= Vertical blank interrupt =

Computer interrupt in home computers triggered by video output.

A vertical blank interrupt (also known as a vertical blanking interrupt, vertical retrace interrupt or abbreviations of these such as VBL or VBI) is a hardware feature found in many older computer systems that generate a video signal. Video display circuits must generate vertical blanking and vertical sync pulses to indicate the start of each field within the video signal. With VBI, the display circuitry also generates an interrupt request for the computer's microprocessor at the start of the vertical blanking period.

As no display information is being transmitted to the display during the vertical blanking period, an interrupt service routine for the vertical blanking interrupt can make changes to the displayed image or to the configuration of the display without the effects being immediately visible on screen. This can be used in a variety of ways to achieve smooth animation without screen tearing artefacts. For simple animation, it was possible to do all of the drawing within the limited time available during the vertical blanking period. For more complex animation, the vertical blank interrupt handler could be used to switch buffers in a double-buffering scheme, or to configure a graphics coprocessor that would generate the display as it was being output. Some systems also support a horizontal blank interrupt, which allows more elaborate interrupt-driven techniques such as sprite multiplexing.

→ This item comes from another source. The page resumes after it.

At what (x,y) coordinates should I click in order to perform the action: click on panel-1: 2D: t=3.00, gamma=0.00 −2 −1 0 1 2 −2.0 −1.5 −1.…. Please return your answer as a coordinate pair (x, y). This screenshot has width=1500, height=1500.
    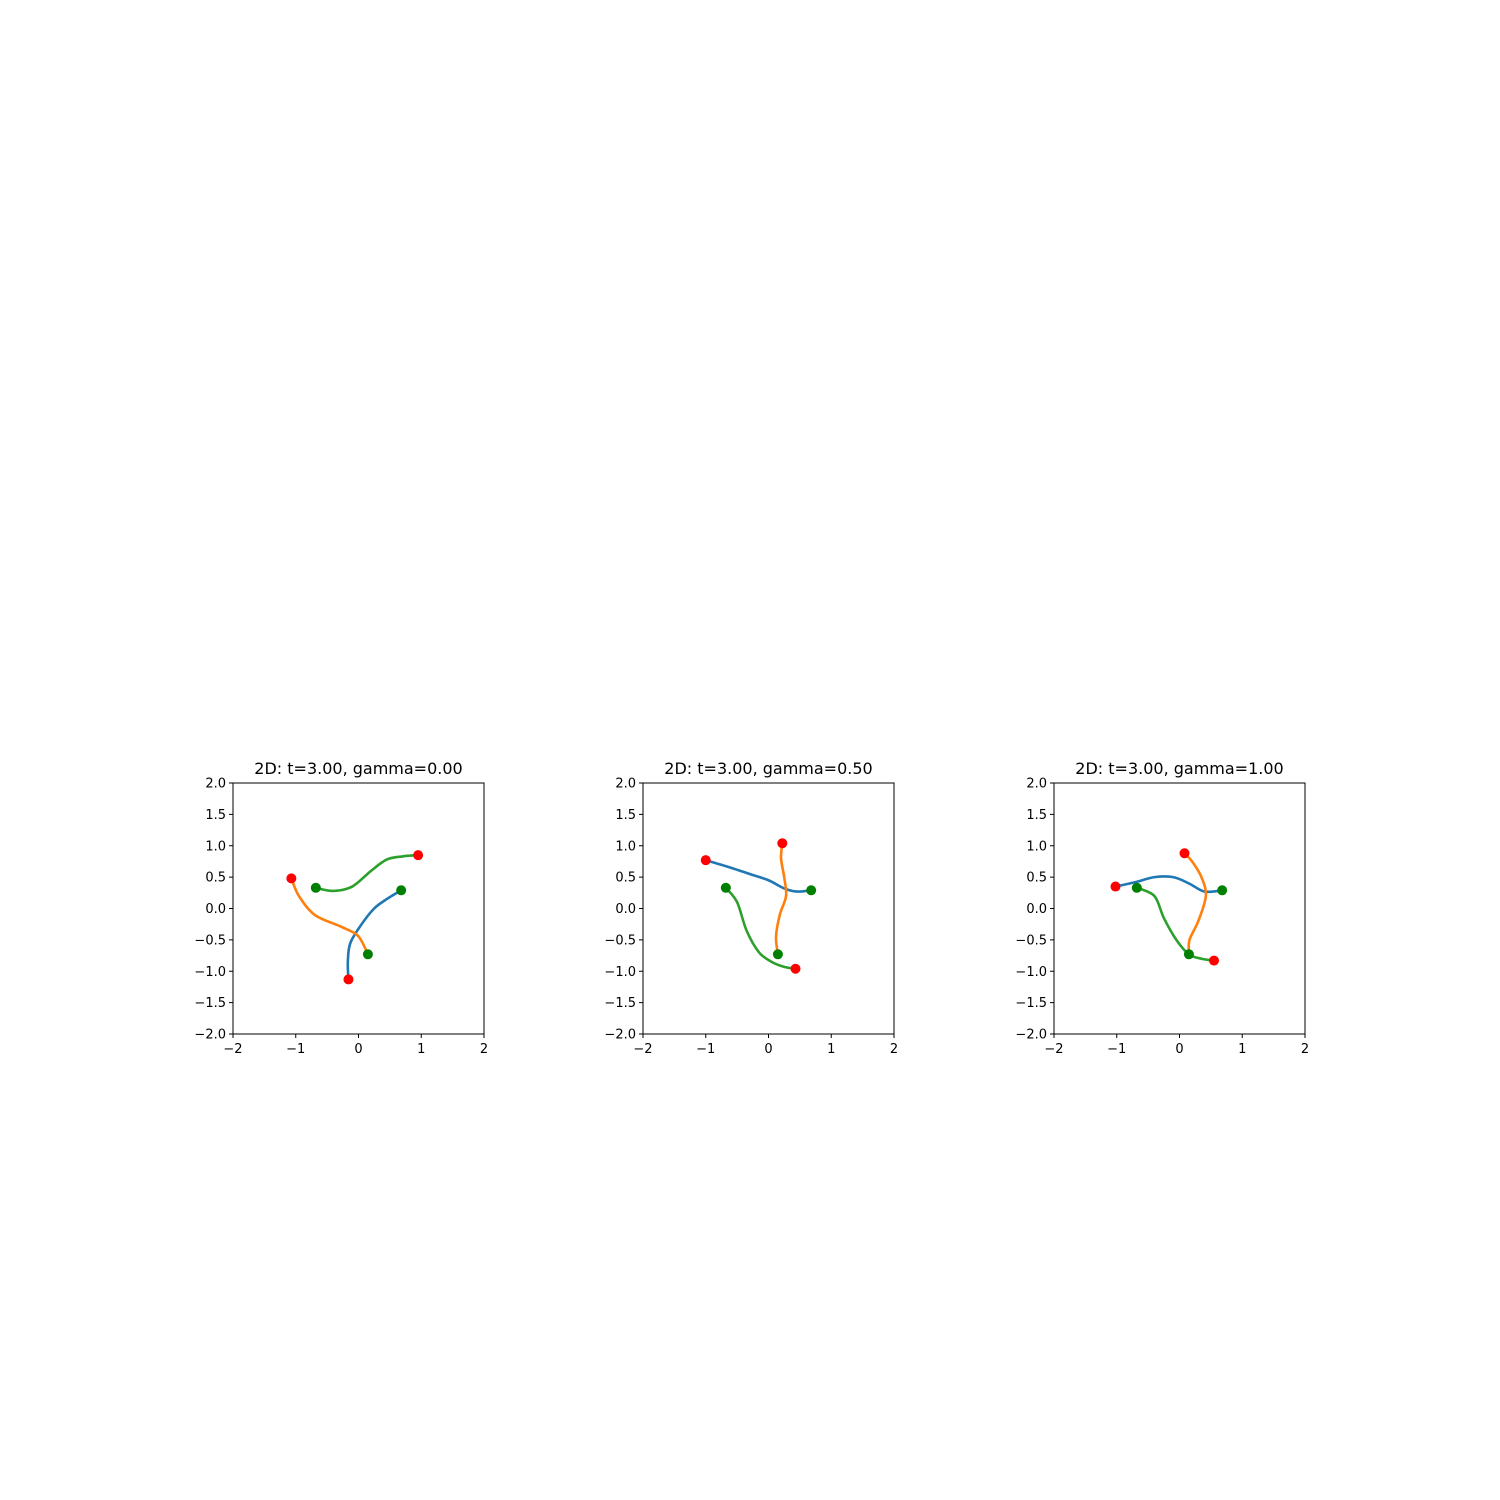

As the VBI will be generated at the start of every displayed field (50 Hz for PAL, approximately 60 Hz for NTSC), it is a useful timebase in systems lacking other timing sources. VBIs are used in some home computers to perform regular functions like scanning the keyboard, mouse and joystick ports. In a more complex operating system, the VBI may be used as a clock source for task switching or to trigger periodic background jobs.

VBIs became less important in graphics programming on general-purpose computers in the 1990s, as multitasking operating systems no longer provide direct address to hardware features, and modern graphics libraries provide higher-level ways of achieving smooth animation. For examples of computers that support VBIs, see raster interrupt.